End caps sporting the Blumenbecker logo, unique name plates, handling objects for robotics training courses, protective covers to aid with repairs to welding robots: 3D printing is being put to use in an ever-increasing number of ways at Blumenbecker Slovakia.
A subsidiary of Blumenbecker Engineering Holding, the company has been using 3D printing since spring last year. “At the beginning, my aim was to inspire my design engineers by putting a tool in their hands that would allow them to try out their ideas in as realistic a way as possible and take them a step further,” says Managing Director Peter Grňo, “but it very quickly became apparent that there are many other ways it can be used.”

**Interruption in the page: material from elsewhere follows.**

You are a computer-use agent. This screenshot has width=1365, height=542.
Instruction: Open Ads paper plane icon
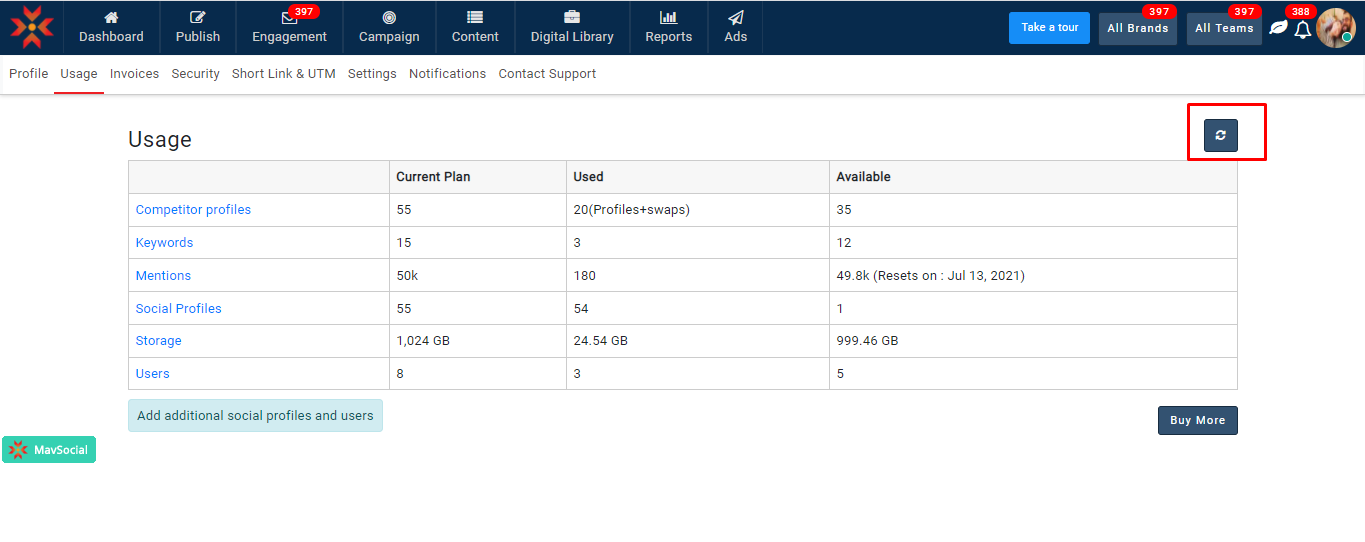click(735, 18)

At training courses in Bratislava for programmers and maintenance staff, participants use 40 x 40 mm cubes as handling objects. While up until recently these cubes were made the classic way using metal and aluminium and employing a CNC milling machine, employees are now using the 3D printing method. “Plastic is the ideal material for this purpose, because it’s fine if the cubes are light and they don’t need to be particularly strong,” explains Patrik Jurica, a programmer and trainer at the centre in Bratislava.
“3D printing is a good choice for runs of small quantities, small dimensions and precision of up to 1/10 mm, which is the case for end caps for aluminium profiles, for example,” adds Grňo. Not only can the team give particularly visible parts of machines individual caps sporting the Blumenbecker logo, but the printer also spits out name plates bearing the logo of Blumenbecker and that of the customer. Grňo says this individualisation with the corporate design enhances the already high quality of Blumenbecker’s products by making the fact that every detail has been carefully thought through evident in visual features too.
One of the services Blumenbecker Slovakia offers is repairing robotic applications. When repairs are complete, the repaired metal parts are sand blasted and recoated. A lot of preparatory work is required before this step, wrapping the metal parts in sticky tape to protect them, but soon the team won’t have to do that anymore. In future, protective covers produced by a 3D printer will do the job. Easy to apply and remove, they are also re-useable. “This will improve our service process significantly,” says Grňo.